Digital twin has attract many attentions in industry and academia due to its mix of virtual and actual reality. The authors in [18] employ deep reinforcement learning to realize industrial robot grasping based on digital twin. In [25], it proposes an energy digital twin framework for industrial energy management. It aims to enable a reduction in carbon and environment protection. In material domain, Artem et al. [19] leverage digital twin to carry out a laser flash experiment for helping improving the thermal performance of metal. Wu et al. [24] propose they use digital twin models for tunnel geological environment and the data is used to represent the multi-feature geological environment.

There are also some design modeling for digital twins. In [13], the authors propose an integrated framework for the management of digital twin via Petri net. It is inclined to use IoT modeling for digital twins. Robert et al. [23] present a model-based data integration for product management based on digital twins. Rosario et al. [11] propose a cognitive digital twin for maintenance management, which uses an ontology approach to develop digital twin.

Despite these works in digital twins have considerable effect on diverse application scenarios. However, they partly solve the design or modeling issues of digital twin, it lacks a generic model for leading the design of digital twin applications.

3 EIMDC Model for Digital Twin Applications

In this section, we propose an EIMDC model for design digital twins to conquer the design challenges and provide a design methodology for digital twins. In our proposed model, we specify the design of digital twins as five critical parts. They are comprised of entity, infrastructure, model, data and context. As the Fig. 1 shown, first, to design the digitial twin applications, the entities in the physical space should be carefully investgated for digitalization. Then, we need powerfully digital infrastructure for transforming the entities into cyberspace. Furthermore, the data and model are used to describe the components in digital twin applications. Finally, the context should be clearly designed for these applications based on data and model given in cyberspace.

Fig. 1.
figure 1

The EIMDC model for the design of digital twin applications. The entity denotes the physical entity in the real world for digitalization. The infrastructure represents the computing infrastructure for sensing the physical entity and transforming them into data and model. The data demonstrates the data in cyberspace sensing from physical space. The model illustrates the physical model, mechanism model and data-driven model. The data and model are effectively fused into the context for presenting the value of digital twins.

3.1 Entity

The entities refer to all the physical objects needed to be trivialization in the physical space. The physical objects are usually divided into three types:

  • Nature Objects. All these objects are natural existence or created by nature in physical space. For example, water, rock, mountain, etc, which can be seen as the most common physical objects in real world. These objects can be as the sensing object for digitalization or as the background objects for real context.

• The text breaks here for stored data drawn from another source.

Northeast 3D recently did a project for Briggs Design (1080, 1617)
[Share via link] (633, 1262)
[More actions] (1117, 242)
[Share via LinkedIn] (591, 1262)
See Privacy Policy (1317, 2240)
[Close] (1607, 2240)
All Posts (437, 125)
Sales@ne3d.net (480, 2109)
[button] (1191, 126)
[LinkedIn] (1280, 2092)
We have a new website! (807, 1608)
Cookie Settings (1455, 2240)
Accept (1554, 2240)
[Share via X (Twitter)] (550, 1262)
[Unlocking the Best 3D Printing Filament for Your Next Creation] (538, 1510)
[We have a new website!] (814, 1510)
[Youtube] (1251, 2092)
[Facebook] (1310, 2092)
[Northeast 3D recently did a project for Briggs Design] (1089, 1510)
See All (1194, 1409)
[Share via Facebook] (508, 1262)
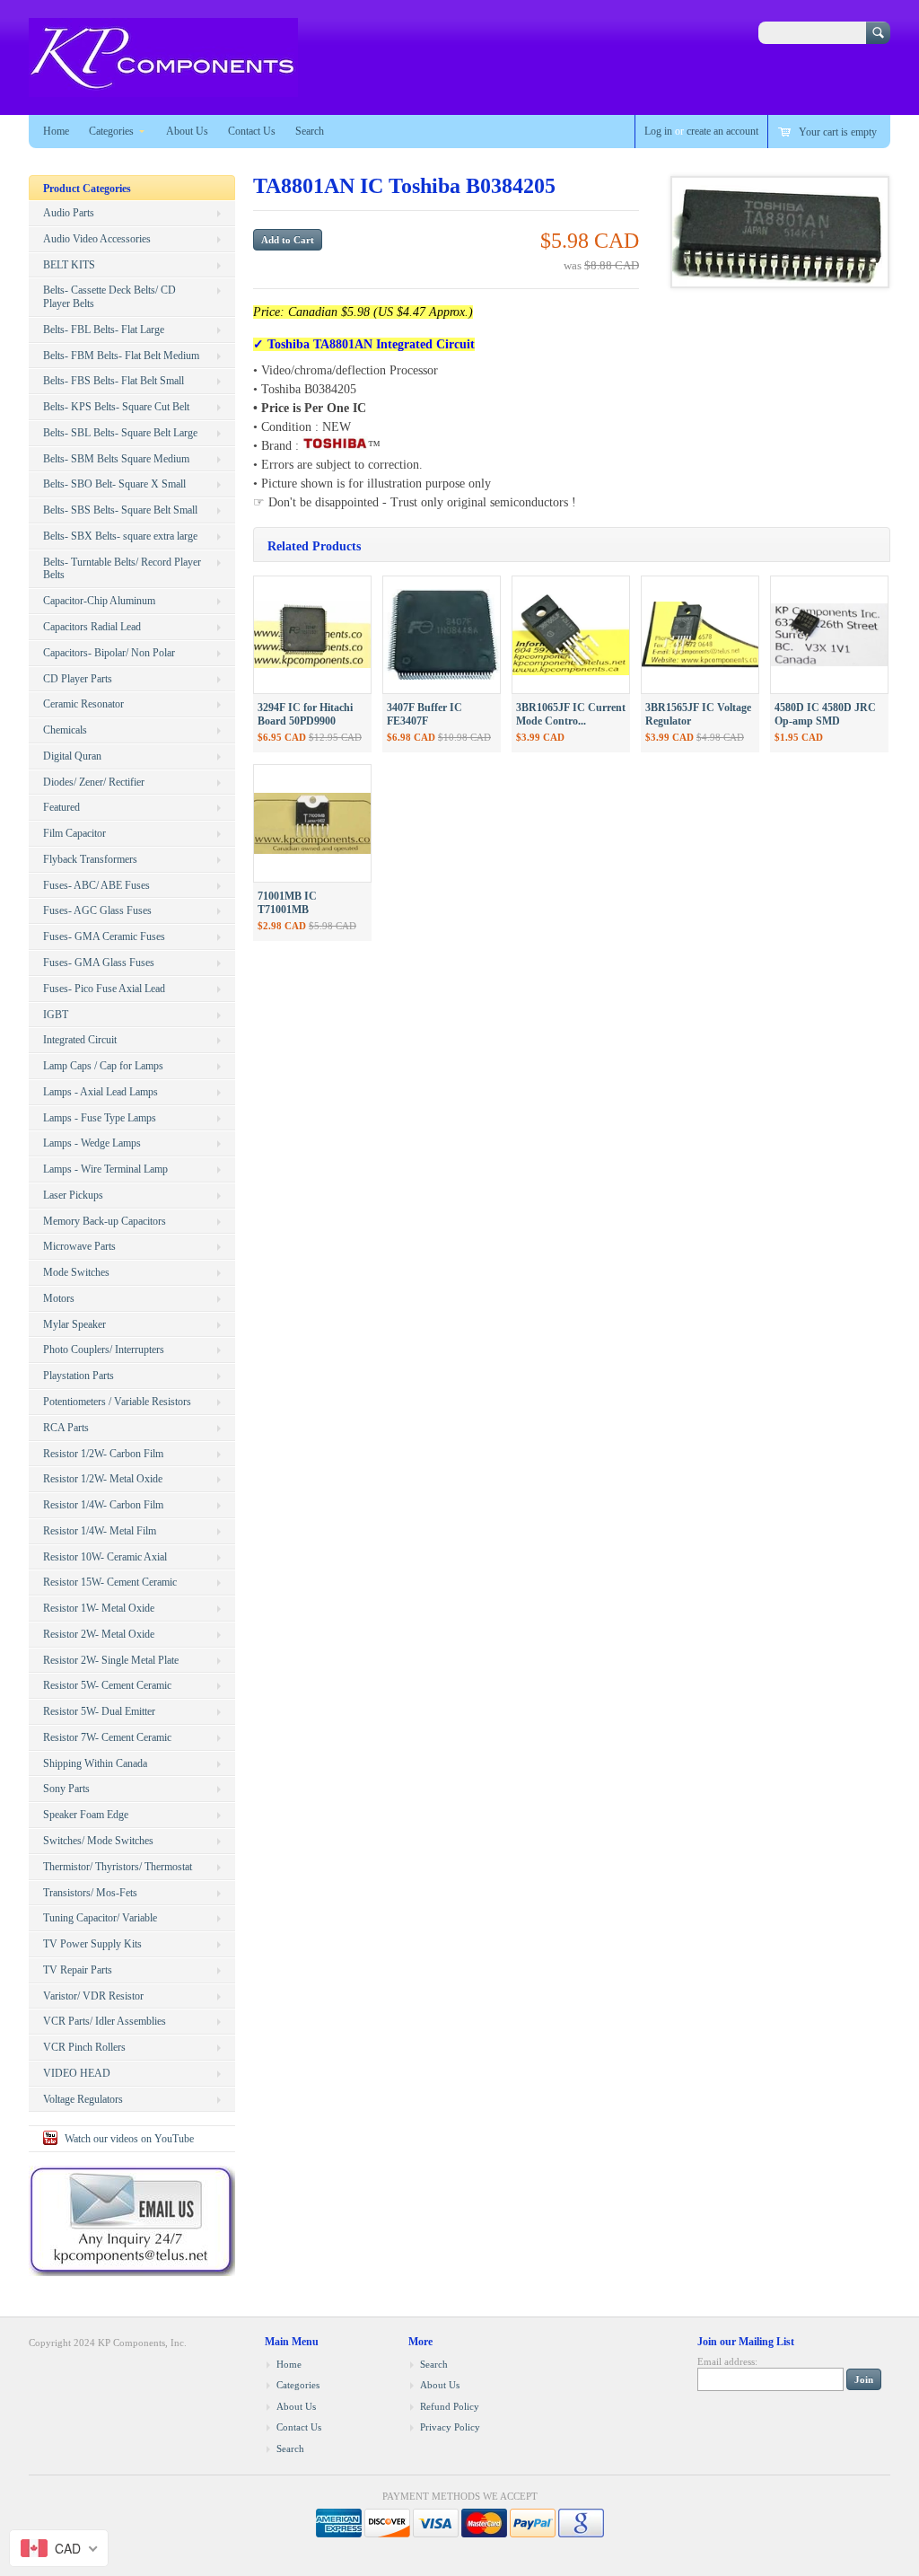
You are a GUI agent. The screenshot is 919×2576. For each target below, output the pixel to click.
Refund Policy (449, 2406)
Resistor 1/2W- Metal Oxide (102, 1479)
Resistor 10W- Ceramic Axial (105, 1557)
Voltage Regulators (83, 2099)
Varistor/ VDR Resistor (93, 1996)
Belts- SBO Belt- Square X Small (114, 484)
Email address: (727, 2361)
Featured (61, 807)
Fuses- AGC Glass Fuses (97, 910)
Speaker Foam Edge (85, 1814)
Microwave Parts (79, 1246)
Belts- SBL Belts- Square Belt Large (120, 432)
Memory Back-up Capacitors (104, 1221)
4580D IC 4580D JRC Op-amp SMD (825, 714)
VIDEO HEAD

  • Artifacts. They depict the human-created objects to be used for transforming nature. They can be products for daily life using, such as chairs, desks, ladders. Also they can be machines made by humans, such as electronic terminals, computer number control, mounters, etc.

  • Physical Phenomenon. They typically are the nature phenomenon, like weather, heating power, etc. In digital world, we can specify the raining, snowing or temperature objects for fully reflecting the physical world.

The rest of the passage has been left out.